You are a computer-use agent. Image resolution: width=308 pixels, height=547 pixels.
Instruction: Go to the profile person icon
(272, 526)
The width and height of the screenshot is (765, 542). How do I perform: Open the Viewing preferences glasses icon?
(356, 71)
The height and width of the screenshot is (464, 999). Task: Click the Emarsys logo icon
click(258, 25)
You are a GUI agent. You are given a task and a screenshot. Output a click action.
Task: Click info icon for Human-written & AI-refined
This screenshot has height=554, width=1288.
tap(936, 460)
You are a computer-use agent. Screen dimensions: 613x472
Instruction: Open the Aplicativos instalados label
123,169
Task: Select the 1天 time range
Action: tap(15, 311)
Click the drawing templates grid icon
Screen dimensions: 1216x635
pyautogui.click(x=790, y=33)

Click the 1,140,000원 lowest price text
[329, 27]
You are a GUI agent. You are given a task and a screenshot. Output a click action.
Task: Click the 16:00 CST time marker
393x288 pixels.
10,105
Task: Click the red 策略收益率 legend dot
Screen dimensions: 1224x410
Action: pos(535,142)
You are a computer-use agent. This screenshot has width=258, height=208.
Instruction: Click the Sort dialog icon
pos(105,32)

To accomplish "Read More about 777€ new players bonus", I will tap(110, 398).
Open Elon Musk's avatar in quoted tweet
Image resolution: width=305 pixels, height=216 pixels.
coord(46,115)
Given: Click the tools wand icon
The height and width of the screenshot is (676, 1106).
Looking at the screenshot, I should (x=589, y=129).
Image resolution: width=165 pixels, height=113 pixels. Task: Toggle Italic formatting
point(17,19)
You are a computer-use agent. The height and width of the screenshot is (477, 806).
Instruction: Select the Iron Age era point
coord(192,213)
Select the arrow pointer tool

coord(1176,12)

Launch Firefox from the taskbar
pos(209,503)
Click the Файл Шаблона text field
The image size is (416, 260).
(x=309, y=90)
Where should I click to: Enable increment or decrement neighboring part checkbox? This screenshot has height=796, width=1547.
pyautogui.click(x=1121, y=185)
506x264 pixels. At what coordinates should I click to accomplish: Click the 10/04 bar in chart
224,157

***

> [PROBLEM TO SOLVE]: Render every nonblank line of the records above as a JSON list of strings, one string per line.

> [FINISHED EXERCISE]:
[
  "You are a computer-use agent. Image resolution: width=308 pixels, height=547 pixels.",
  "Instruction: Go to the profile person icon",
  "(272, 526)",
  "The width and height of the screenshot is (765, 542). How do I perform: Open the Viewing preferences glasses icon?",
  "(356, 71)",
  "The height and width of the screenshot is (464, 999). Task: Click the Emarsys logo icon",
  "click(258, 25)",
  "You are a GUI agent. You are given a task and a screenshot. Output a click action.",
  "Task: Click info icon for Human-written & AI-refined",
  "This screenshot has height=554, width=1288.",
  "tap(936, 460)",
  "You are a computer-use agent. Screen dimensions: 613x472",
  "Instruction: Open the Aplicativos instalados label",
  "123,169",
  "Task: Select the 1天 time range",
  "Action: tap(15, 311)",
  "Click the drawing templates grid icon",
  "Screen dimensions: 1216x635",
  "pyautogui.click(x=790, y=33)",
  "Click the 1,140,000원 lowest price text",
  "[329, 27]",
  "You are a GUI agent. You are given a task and a screenshot. Output a click action.",
  "Task: Click the 16:00 CST time marker",
  "393x288 pixels.",
  "10,105",
  "Task: Click the red 策略收益率 legend dot",
  "Screen dimensions: 1224x410",
  "Action: pos(535,142)",
  "You are a computer-use agent. This screenshot has width=258, height=208.",
  "Instruction: Click the Sort dialog icon",
  "pos(105,32)",
  "To accomplish \"Read More about 777€ new players bonus\", I will tap(110, 398).",
  "Open Elon Musk's avatar in quoted tweet",
  "Image resolution: width=305 pixels, height=216 pixels.",
  "coord(46,115)",
  "Given: Click the tools wand icon",
  "The height and width of the screenshot is (676, 1106).",
  "Looking at the screenshot, I should (x=589, y=129).",
  "Image resolution: width=165 pixels, height=113 pixels. Task: Toggle Italic formatting",
  "point(17,19)",
  "You are a computer-use agent. The height and width of the screenshot is (477, 806).",
  "Instruction: Select the Iron Age era point",
  "coord(192,213)",
  "Select the arrow pointer tool",
  "coord(1176,12)",
  "Launch Firefox from the taskbar",
  "pos(209,503)",
  "Click the Файл Шаблона text field",
  "The image size is (416, 260).",
  "(x=309, y=90)",
  "Where should I click to: Enable increment or decrement neighboring part checkbox? This screenshot has height=796, width=1547.",
  "pyautogui.click(x=1121, y=185)",
  "506x264 pixels. At what coordinates should I click to accomplish: Click the 10/04 bar in chart",
  "224,157"
]